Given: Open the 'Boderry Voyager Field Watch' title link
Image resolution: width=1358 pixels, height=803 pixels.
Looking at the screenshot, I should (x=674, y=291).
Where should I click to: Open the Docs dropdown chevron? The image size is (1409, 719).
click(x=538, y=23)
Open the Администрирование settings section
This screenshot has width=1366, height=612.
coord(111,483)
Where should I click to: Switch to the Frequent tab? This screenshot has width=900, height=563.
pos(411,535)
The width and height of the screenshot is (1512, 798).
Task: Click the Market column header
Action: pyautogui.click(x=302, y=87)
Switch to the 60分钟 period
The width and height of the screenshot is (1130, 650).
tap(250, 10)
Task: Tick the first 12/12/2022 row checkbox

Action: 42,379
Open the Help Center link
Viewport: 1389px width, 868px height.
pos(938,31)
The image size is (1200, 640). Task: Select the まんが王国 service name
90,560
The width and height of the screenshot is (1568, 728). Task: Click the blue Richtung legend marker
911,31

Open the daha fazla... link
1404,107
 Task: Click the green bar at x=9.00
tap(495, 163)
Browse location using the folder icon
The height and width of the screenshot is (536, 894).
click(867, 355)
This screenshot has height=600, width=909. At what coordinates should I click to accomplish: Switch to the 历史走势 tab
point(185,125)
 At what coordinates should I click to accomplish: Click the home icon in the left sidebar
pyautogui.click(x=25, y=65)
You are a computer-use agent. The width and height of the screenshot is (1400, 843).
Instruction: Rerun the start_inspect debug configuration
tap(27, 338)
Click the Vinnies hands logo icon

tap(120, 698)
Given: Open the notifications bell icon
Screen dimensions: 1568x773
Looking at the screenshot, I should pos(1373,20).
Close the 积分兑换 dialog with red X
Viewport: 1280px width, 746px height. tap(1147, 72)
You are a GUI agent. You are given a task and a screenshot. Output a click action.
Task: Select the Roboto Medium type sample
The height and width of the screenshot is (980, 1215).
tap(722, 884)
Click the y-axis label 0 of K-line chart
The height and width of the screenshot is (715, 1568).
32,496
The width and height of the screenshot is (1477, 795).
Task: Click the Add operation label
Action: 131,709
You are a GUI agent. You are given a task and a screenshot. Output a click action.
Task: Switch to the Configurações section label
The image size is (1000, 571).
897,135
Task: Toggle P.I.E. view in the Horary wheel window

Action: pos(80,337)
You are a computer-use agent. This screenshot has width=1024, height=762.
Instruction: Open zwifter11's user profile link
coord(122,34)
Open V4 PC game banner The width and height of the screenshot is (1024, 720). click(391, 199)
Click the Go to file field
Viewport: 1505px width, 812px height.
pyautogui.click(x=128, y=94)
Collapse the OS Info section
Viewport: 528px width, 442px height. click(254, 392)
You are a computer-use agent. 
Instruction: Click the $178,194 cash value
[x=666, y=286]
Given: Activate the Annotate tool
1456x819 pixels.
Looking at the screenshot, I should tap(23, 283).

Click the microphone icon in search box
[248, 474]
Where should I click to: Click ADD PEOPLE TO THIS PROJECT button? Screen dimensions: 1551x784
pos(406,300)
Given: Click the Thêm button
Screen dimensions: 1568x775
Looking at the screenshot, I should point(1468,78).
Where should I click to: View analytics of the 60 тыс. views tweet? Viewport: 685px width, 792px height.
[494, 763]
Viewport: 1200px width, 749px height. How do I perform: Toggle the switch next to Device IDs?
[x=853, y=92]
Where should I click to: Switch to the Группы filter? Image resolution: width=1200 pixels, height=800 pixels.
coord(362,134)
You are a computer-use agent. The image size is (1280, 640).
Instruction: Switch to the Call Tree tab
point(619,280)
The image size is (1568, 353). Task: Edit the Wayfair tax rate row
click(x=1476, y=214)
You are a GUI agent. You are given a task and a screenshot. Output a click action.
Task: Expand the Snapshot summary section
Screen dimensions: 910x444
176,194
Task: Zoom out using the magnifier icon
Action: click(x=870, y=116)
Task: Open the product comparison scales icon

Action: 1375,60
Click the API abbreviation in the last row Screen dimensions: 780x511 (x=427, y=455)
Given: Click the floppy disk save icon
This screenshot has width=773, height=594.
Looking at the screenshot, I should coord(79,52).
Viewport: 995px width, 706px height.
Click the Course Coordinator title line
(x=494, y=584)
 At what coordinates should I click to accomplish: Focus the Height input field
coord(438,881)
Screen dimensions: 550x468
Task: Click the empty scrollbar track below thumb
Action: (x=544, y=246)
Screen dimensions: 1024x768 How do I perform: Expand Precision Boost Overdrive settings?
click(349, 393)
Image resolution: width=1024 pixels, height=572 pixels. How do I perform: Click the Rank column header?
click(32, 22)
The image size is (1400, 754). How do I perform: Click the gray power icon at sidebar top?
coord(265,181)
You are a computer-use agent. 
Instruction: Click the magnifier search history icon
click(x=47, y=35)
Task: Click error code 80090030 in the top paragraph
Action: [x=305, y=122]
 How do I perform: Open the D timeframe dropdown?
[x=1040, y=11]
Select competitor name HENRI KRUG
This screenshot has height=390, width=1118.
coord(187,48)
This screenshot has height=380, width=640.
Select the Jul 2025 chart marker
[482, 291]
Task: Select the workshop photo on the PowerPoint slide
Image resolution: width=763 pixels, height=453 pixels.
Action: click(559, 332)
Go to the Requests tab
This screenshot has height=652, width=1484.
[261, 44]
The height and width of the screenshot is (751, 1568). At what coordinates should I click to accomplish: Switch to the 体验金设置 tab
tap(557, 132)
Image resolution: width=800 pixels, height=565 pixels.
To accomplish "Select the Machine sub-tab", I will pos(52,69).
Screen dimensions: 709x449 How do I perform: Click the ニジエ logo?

REQUIREMENT »
Edit the listing above so that every "Where should I click to" becomes "Where do I click to", and reproduce it in full with nothing else altered.

ANSWER TO THIS EXERCISE »
Given: Open the 'Boderry Voyager Field Watch' title link
Image resolution: width=1358 pixels, height=803 pixels.
Looking at the screenshot, I should (x=674, y=291).
Where do I click to: Open the Docs dropdown chevron? The image size is (1409, 719).
click(x=538, y=23)
Open the Администрирование settings section
This screenshot has width=1366, height=612.
coord(111,483)
Where do I click to: Switch to the Frequent tab? This screenshot has width=900, height=563.
pos(411,535)
The width and height of the screenshot is (1512, 798).
Task: Click the Market column header
Action: pyautogui.click(x=302, y=87)
Switch to the 60分钟 period
The width and height of the screenshot is (1130, 650).
tap(250, 10)
Task: Tick the first 12/12/2022 row checkbox

Action: 42,379
Open the Help Center link
Viewport: 1389px width, 868px height.
pos(938,31)
The image size is (1200, 640). Task: Select the まんが王国 service name
90,560
The width and height of the screenshot is (1568, 728). Task: Click the blue Richtung legend marker
911,31

Open the daha fazla... link
1404,107
 Task: Click the green bar at x=9.00
tap(495, 163)
Browse location using the folder icon
The height and width of the screenshot is (536, 894).
click(867, 355)
This screenshot has height=600, width=909. At what coordinates should I click to accomplish: Switch to the 历史走势 tab
point(185,125)
 At what coordinates should I click to accomplish: Click the home icon in the left sidebar
pyautogui.click(x=25, y=65)
You are a computer-use agent. The width and height of the screenshot is (1400, 843).
Instruction: Rerun the start_inspect debug configuration
tap(27, 338)
Click the Vinnies hands logo icon

tap(120, 698)
Given: Open the notifications bell icon
Screen dimensions: 1568x773
Looking at the screenshot, I should pos(1373,20).
Close the 积分兑换 dialog with red X
Viewport: 1280px width, 746px height. tap(1147, 72)
You are a GUI agent. You are given a task and a screenshot. Output a click action.
Task: Select the Roboto Medium type sample
The height and width of the screenshot is (980, 1215).
tap(722, 884)
Click the y-axis label 0 of K-line chart
The height and width of the screenshot is (715, 1568).
32,496
The width and height of the screenshot is (1477, 795).
Task: Click the Add operation label
Action: 131,709
You are a GUI agent. You are given a task and a screenshot. Output a click action.
Task: Switch to the Configurações section label
The image size is (1000, 571).
897,135
Task: Toggle P.I.E. view in the Horary wheel window

Action: pos(80,337)
You are a computer-use agent. This screenshot has width=1024, height=762.
Instruction: Open zwifter11's user profile link
coord(122,34)
Open V4 PC game banner The width and height of the screenshot is (1024, 720). click(391, 199)
Click the Go to file field
Viewport: 1505px width, 812px height.
pyautogui.click(x=128, y=94)
Collapse the OS Info section
Viewport: 528px width, 442px height. click(254, 392)
You are a computer-use agent. 
Instruction: Click the $178,194 cash value
[x=666, y=286]
Given: Activate the Annotate tool
1456x819 pixels.
Looking at the screenshot, I should tap(23, 283).

Click the microphone icon in search box
[248, 474]
Where do I click to: Click ADD PEOPLE TO THIS PROJECT button? Screen dimensions: 1551x784
pos(406,300)
Given: Click the Thêm button
Screen dimensions: 1568x775
Looking at the screenshot, I should point(1468,78).
Where do I click to: View analytics of the 60 тыс. views tweet? Viewport: 685px width, 792px height.
[494, 763]
Viewport: 1200px width, 749px height. How do I perform: Toggle the switch next to Device IDs?
[x=853, y=92]
Where do I click to: Switch to the Группы filter? Image resolution: width=1200 pixels, height=800 pixels.
coord(362,134)
You are a computer-use agent. The image size is (1280, 640).
Instruction: Switch to the Call Tree tab
point(619,280)
The image size is (1568, 353). Task: Edit the Wayfair tax rate row
click(x=1476, y=214)
You are a GUI agent. You are given a task and a screenshot. Output a click action.
Task: Expand the Snapshot summary section
Screen dimensions: 910x444
176,194
Task: Zoom out using the magnifier icon
Action: click(x=870, y=116)
Task: Open the product comparison scales icon

Action: 1375,60
Click the API abbreviation in the last row Screen dimensions: 780x511 (x=427, y=455)
Given: Click the floppy disk save icon
This screenshot has width=773, height=594.
Looking at the screenshot, I should coord(79,52).
Viewport: 995px width, 706px height.
Click the Course Coordinator title line
(x=494, y=584)
 At what coordinates should I click to accomplish: Focus the Height input field
coord(438,881)
Screen dimensions: 550x468
Task: Click the empty scrollbar track below thumb
Action: (x=544, y=246)
Screen dimensions: 1024x768 How do I perform: Expand Precision Boost Overdrive settings?
click(349, 393)
Image resolution: width=1024 pixels, height=572 pixels. How do I perform: Click the Rank column header?
click(32, 22)
The image size is (1400, 754). How do I perform: Click the gray power icon at sidebar top?
coord(265,181)
You are a computer-use agent. 
Instruction: Click the magnifier search history icon
click(x=47, y=35)
Task: Click error code 80090030 in the top paragraph
Action: [x=305, y=122]
 How do I perform: Open the D timeframe dropdown?
[x=1040, y=11]
Select competitor name HENRI KRUG
This screenshot has height=390, width=1118.
coord(187,48)
This screenshot has height=380, width=640.
Select the Jul 2025 chart marker
[482, 291]
Task: Select the workshop photo on the PowerPoint slide
Image resolution: width=763 pixels, height=453 pixels.
Action: click(559, 332)
Go to the Requests tab
This screenshot has height=652, width=1484.
[261, 44]
The height and width of the screenshot is (751, 1568). At what coordinates should I click to accomplish: Switch to the 体验金设置 tab
tap(557, 132)
Image resolution: width=800 pixels, height=565 pixels.
To accomplish "Select the Machine sub-tab", I will pos(52,69).
Screen dimensions: 709x449 How do I perform: Click the ニジエ logo?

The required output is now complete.